For this task, extract exactly the lines of the data below, from the line containing "Dashboard grid icon" through the last one, with pictures left out.
RECORDS FOR THE EXERCISE section start
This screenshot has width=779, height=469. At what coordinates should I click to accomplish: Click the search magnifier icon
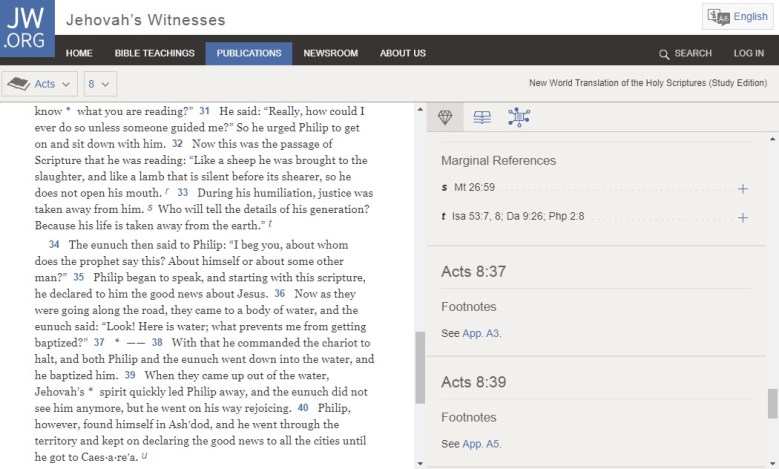point(664,53)
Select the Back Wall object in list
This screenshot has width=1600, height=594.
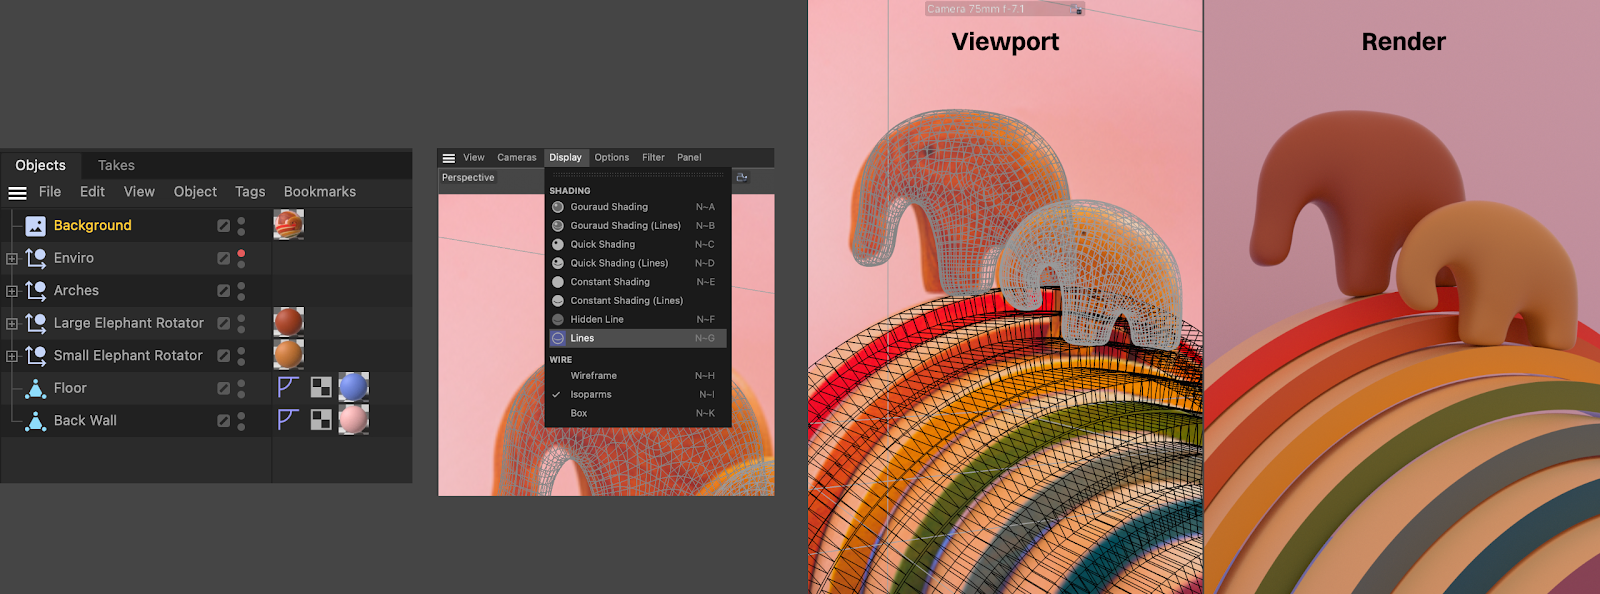(85, 421)
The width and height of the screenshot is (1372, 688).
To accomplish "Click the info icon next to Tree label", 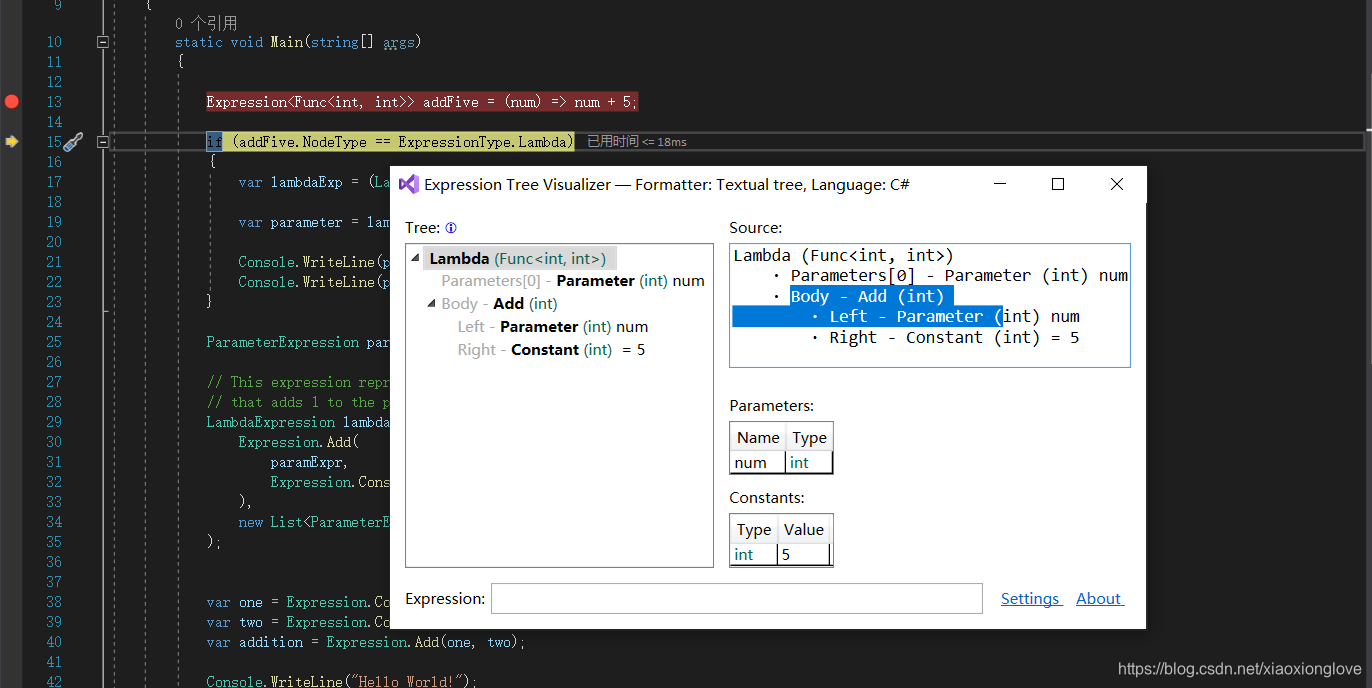I will [450, 227].
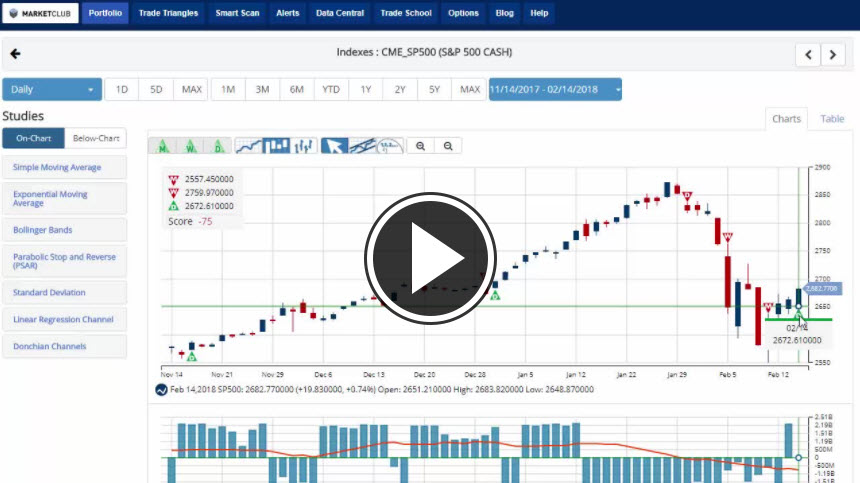Go to the next symbol arrow

coord(833,55)
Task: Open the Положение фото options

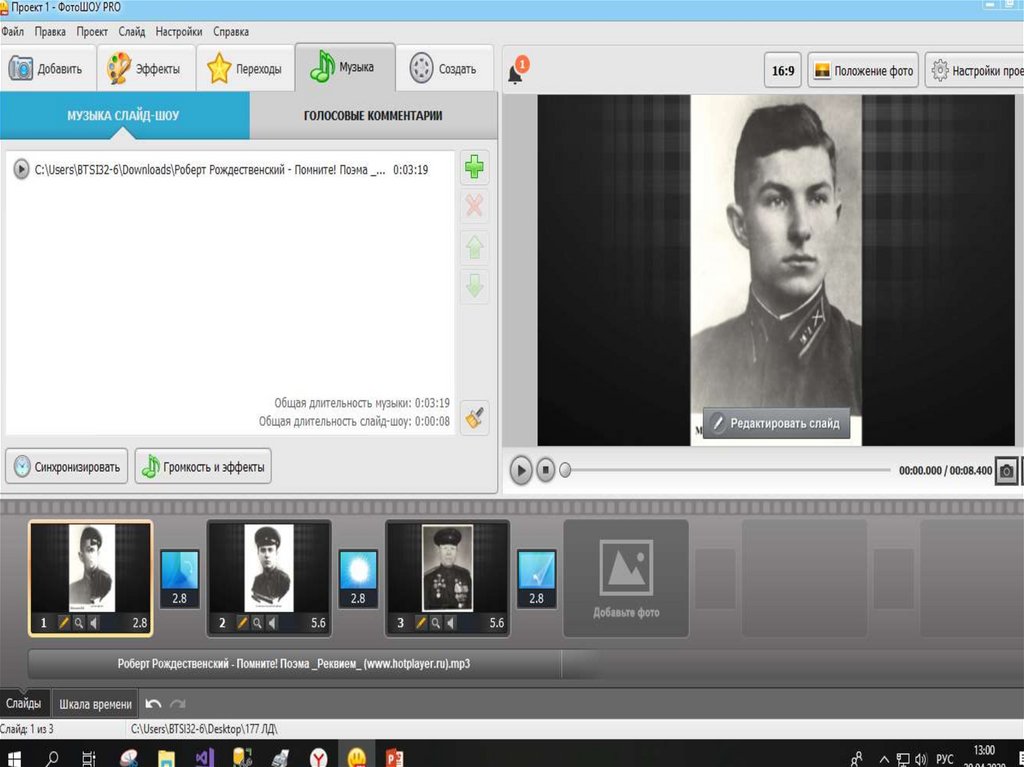Action: pos(863,72)
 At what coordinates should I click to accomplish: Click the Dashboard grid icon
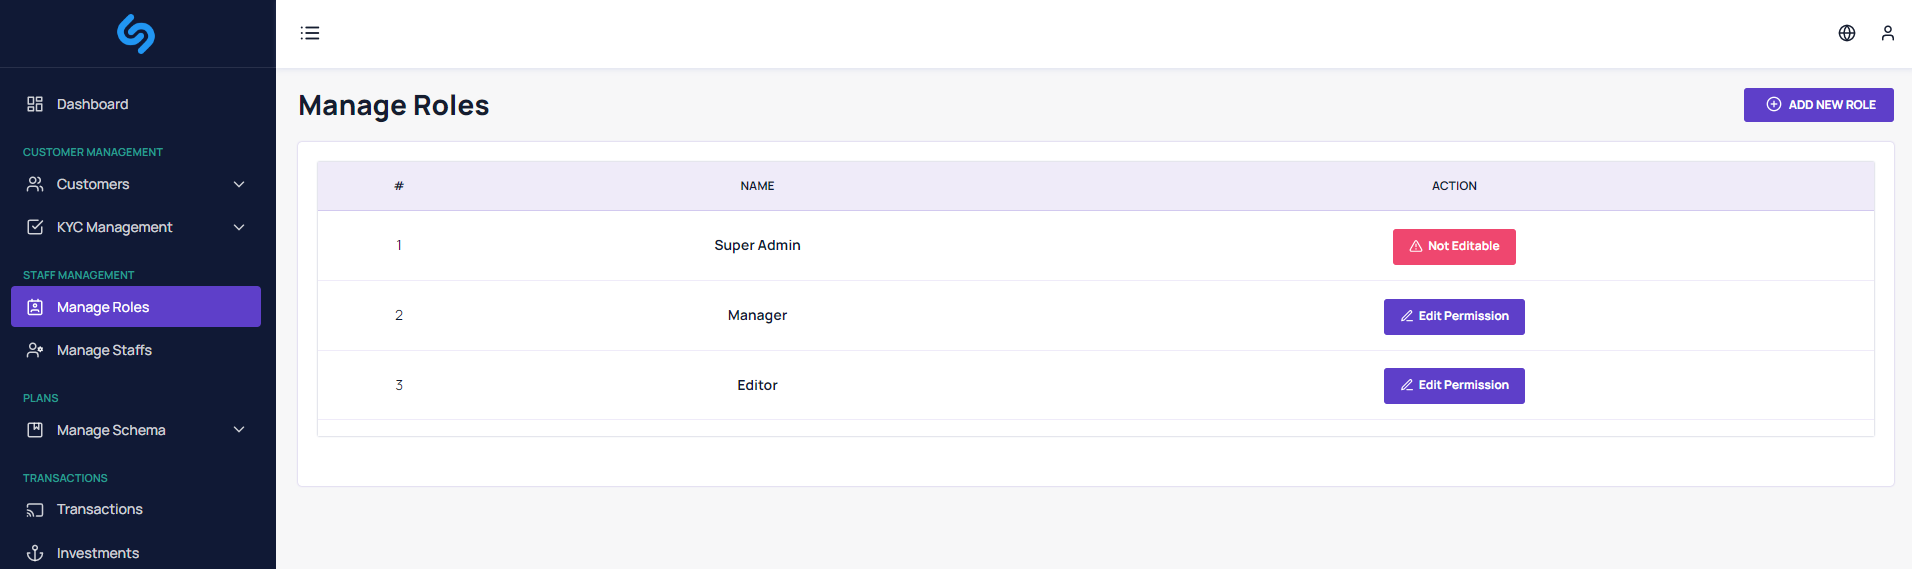(x=35, y=104)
RECORDS FOR THE EXERCISE section end
§ SOLUTION TO THIS EXERCISE:
 At what coordinates should I click to accomplish: Click the Dashboard grid icon
(x=35, y=104)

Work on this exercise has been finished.